A partir de entonces Catini y Melchiori iniciaron una relación comercial y de amistad que duró unos 10 años. "Tengo recuerdos muy lindos. Una vez hicimos a Valley, en 36 días, 34.000 kilos de fruta desecada. Con eso compramos la azufradora. Durante los años que le trabajamos a Valley alcanzamos nuestra máxima producción. Ellos nos proveían de fruta e insumos. Nosotros desecábamos, clasificábamos, lavábamos y empacábamos en cajas de 10 kilos. Ellos mandaban todos los días sus técnicos a controlar".
Por ese tiempo Catini sumó al predio un pequeño galpón de empaque. Lo trabajaba con su cuñado Bonforte. Vendían en el mercado interno. Entonces la empresa tenía 75 empleados y manejaba 7.000 paseras para desecar.
"En un momento -relata Dino- acopiábamos fruta que los chacareros secaban y nosotros embalábamos y vendíamos. En los mejores tiempos llegamos a vender cerca de 70.000 kilos de fruta desecada".
La firma abastecía a todo el sur argentino con sus productos. "Venía gente a comprarnos a Stefenelli porque habíamos tomado cierto renombre con 'Las Delicias de Río Negro', como mi padre bautizó a nuestra empresa".
La firma atravesó todas y cada una de las crisis de la Argentina, sobre todo aquellas que afectaron a la pequeña y mediana industria. "Durante casi setenta años desecamos fruta, hasta el año pasado. Este año ya no. La década del '90 me liquidó. El apogeo fue hasta el '87, después empezó a declinar. Como la cosa estaba floja, aposté a modernizar el secadero y pedí un crédito. Me fundí. Firmé y eso me llevó a la ruina. ¿Sabés cuánto tiempo me sentí culpable por eso? Le preguntaba a Dios por qué no me había dado una parálisis en la mano para que yo no firmara. He llorado muchísimo. Me preguntaron si quería entrar en convocatoria de acreedores y yo dije que no. Mi padre me enseñó que hay que honrar las deudas; él hubiese hecho lo mismo y es lo que estoy haciendo. Con mi papá siempre nos manejamos con créditos. Fijate que él tenía la cuenta número 11 del Banco Nación de Roca: fuimos la típica empresita que pudo crecer por los créditos.
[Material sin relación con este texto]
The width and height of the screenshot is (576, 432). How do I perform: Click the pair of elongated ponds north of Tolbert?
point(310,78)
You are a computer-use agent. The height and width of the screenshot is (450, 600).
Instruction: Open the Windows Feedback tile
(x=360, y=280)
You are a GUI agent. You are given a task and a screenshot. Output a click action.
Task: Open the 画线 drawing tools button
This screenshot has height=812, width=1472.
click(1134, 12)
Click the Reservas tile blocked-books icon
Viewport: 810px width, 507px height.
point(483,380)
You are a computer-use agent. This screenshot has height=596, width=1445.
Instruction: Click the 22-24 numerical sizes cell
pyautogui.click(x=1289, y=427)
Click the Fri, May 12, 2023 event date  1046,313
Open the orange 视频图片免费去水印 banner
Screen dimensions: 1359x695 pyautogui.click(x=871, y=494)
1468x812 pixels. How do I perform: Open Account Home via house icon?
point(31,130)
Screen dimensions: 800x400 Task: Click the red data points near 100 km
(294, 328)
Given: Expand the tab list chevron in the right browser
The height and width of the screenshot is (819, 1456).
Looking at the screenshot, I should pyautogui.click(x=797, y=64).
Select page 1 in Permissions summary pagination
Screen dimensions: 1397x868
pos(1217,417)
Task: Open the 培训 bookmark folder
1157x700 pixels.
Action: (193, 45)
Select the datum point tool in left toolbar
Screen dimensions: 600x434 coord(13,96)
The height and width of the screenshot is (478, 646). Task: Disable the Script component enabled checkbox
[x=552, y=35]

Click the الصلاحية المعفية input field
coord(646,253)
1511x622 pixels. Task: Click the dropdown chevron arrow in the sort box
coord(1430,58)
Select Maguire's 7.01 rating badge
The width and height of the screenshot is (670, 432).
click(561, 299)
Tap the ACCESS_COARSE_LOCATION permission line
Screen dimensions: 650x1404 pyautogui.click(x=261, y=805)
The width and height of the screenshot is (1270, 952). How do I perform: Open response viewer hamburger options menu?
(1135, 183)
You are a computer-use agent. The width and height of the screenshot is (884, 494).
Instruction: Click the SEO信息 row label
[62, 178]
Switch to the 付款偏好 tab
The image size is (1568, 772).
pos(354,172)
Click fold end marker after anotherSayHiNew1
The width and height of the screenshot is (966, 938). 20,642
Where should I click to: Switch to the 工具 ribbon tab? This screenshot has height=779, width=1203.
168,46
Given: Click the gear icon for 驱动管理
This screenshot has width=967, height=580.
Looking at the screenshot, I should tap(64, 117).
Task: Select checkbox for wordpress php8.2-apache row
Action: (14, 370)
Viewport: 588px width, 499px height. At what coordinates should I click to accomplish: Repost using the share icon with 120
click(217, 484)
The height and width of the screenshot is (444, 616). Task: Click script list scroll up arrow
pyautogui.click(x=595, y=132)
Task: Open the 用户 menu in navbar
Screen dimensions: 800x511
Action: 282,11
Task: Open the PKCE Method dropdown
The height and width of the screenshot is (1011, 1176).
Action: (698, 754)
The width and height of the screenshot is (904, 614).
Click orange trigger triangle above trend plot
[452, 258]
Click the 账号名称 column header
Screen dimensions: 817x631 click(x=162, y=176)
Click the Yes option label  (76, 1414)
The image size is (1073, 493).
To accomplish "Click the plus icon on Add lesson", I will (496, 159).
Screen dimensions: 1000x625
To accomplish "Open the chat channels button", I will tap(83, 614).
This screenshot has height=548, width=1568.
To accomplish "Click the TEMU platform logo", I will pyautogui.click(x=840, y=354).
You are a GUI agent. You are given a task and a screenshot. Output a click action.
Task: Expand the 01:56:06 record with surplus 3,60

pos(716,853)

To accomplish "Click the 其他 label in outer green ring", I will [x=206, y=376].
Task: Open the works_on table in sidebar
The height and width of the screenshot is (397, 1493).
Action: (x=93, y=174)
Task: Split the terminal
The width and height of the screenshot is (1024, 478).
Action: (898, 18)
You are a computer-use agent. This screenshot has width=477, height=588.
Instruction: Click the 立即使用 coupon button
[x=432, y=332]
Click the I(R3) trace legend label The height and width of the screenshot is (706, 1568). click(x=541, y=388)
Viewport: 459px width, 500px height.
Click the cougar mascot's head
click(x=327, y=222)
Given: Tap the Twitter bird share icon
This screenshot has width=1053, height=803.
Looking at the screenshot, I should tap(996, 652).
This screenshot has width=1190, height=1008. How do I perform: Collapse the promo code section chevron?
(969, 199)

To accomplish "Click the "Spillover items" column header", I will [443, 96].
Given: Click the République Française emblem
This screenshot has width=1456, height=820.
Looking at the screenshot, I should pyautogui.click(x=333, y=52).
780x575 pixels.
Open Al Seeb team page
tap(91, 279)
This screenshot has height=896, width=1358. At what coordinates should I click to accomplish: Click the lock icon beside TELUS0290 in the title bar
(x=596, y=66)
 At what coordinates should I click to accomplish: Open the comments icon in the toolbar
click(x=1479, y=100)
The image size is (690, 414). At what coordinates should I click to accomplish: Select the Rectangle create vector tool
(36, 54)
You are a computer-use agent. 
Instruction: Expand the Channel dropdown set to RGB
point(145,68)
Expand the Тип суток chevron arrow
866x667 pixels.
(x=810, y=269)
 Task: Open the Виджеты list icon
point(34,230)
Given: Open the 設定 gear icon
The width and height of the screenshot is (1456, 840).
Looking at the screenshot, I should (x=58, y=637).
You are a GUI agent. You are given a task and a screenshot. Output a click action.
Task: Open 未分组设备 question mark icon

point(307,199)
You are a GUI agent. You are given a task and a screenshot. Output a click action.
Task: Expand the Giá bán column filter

"Pero la década del '90 fue tremenda. Alcancé a pagarle al personal y no pude pagarles a los bancos. Todavía estoy pagando y le pido a Jesús que me dé vida para terminar con mis deudas para irme en paz. Gracias a Dios y con la ayuda de los hijos y de un amigo que está colaborando estamos saliendo. Fue terrible, además fue el tiempo en que mi mujer se enfermó... de modo que tuve que procesar esas pérdidas terribles para mí.
"Ahora tengo 78 años. Después de que me faltó mi mujer, me faltó todo. Mi esposa falleció hace 6 años, 6 meses y 14 días. En el 2002. Me casé en 1958; en setiembre habríamos cumplido 50 años de casados. Mi señora se ocupaba de los cuatro hijos: María Beatriz, Dino Eduardo, Alejandra y Pablo, pero nunca me descuidó: venía por las tardes con su delantal a verme. Siempre estuvo, fue mi gran compañera. Cuando los chicos crecieron, abrió su negocio (El Rocío)... ¡lo hizo con tanto amor! Ella fue un regalo de la vida. Tuve la fortuna de conocerla. Fuimos felices y, sobre todo, amábamos lo que hacíamos. Por eso, pese a todo, tengo que ser un hombre agradecido".